## [Set exercise]
Rescale the records from the line with "Screen dimensions: 1148x567" to the line with "point(320,203)", both included, and give every line again with the requests unchanged. Multiply each click coordinate in the answers by 1.75 and round to whole numbers, with halves rounded up.

— START OF Task inputs —

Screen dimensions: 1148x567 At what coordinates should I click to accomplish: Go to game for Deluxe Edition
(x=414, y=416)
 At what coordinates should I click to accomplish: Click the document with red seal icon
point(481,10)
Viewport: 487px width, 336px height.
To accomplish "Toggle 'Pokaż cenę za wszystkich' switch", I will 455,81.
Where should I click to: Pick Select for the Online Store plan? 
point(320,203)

— END OF Task inputs —
— START OF Task inputs —

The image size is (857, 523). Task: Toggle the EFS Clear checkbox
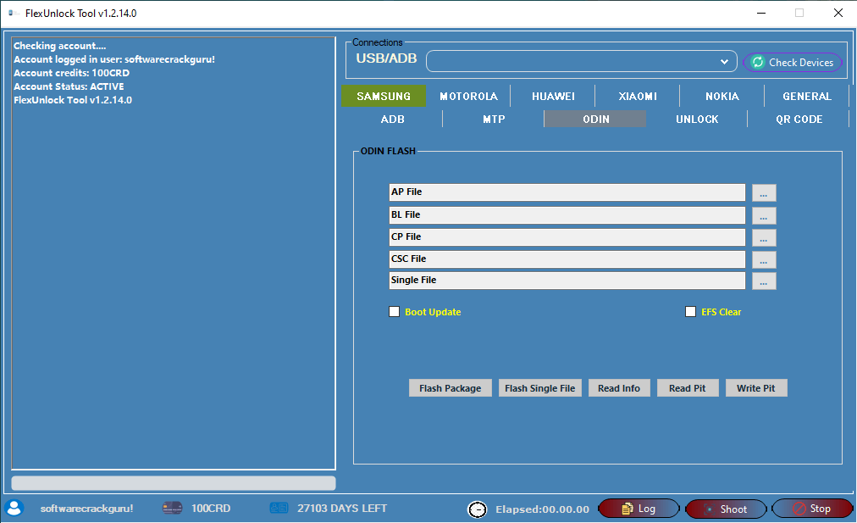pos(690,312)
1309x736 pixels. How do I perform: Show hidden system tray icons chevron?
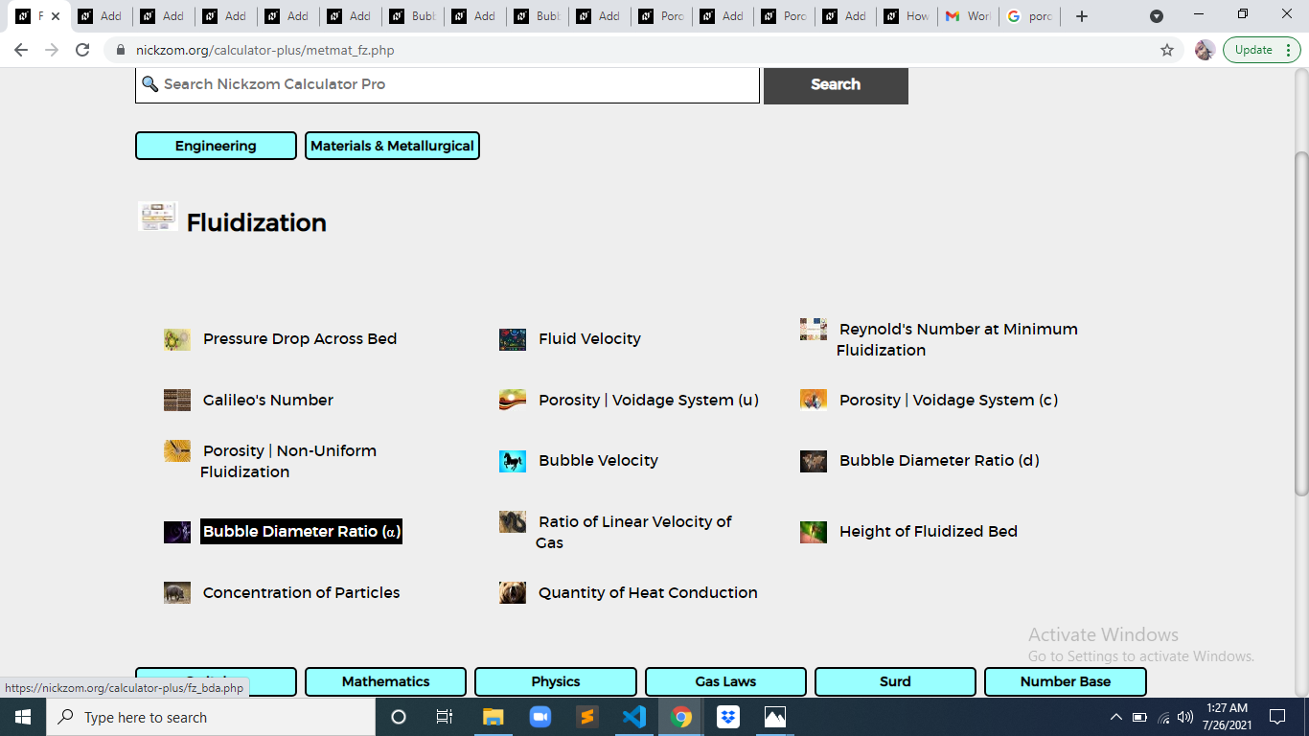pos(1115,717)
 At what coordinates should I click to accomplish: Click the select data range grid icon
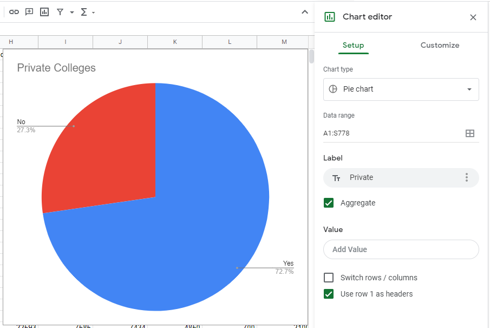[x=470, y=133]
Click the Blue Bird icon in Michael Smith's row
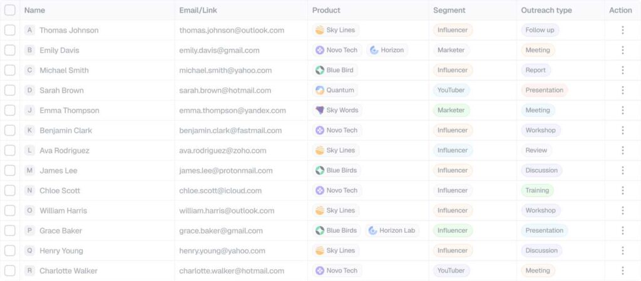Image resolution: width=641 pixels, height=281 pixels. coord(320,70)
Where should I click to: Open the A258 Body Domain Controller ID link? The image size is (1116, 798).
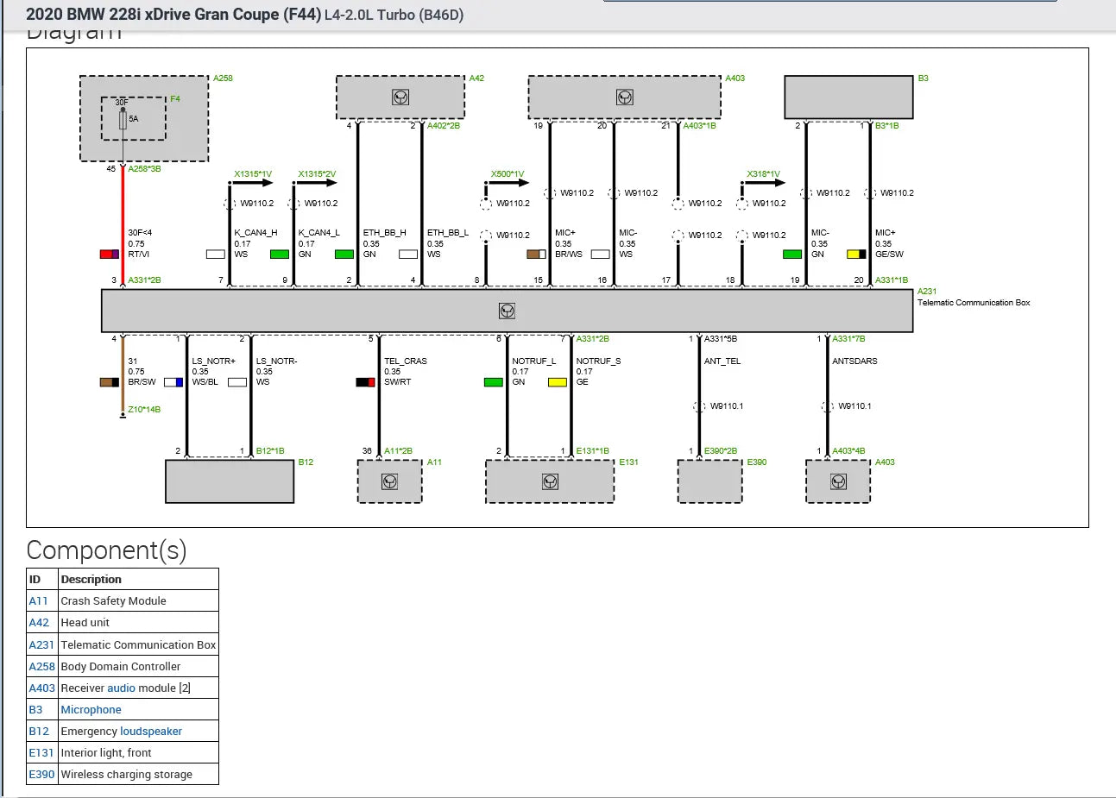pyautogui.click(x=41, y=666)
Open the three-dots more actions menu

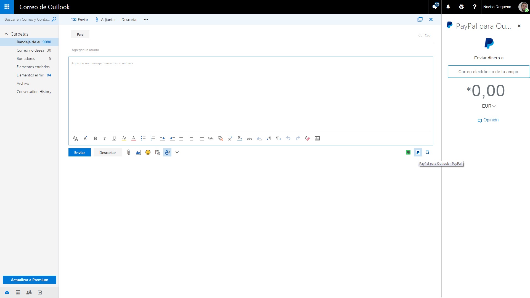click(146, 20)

— END OF Task inputs —

## [Expected output]
Screen dimensions: 1148x567 At what coordinates should I click to accomplish: Go to game for Deluxe Edition
(x=725, y=728)
 At what coordinates should I click to accomplish: Click the document with red seal icon
point(842,18)
Viewport: 487px width, 336px height.
To accomplish "Toggle 'Pokaż cenę za wszystkich' switch", I will 796,142.
Where should I click to: Pick Select for the Online Store plan? 
point(560,355)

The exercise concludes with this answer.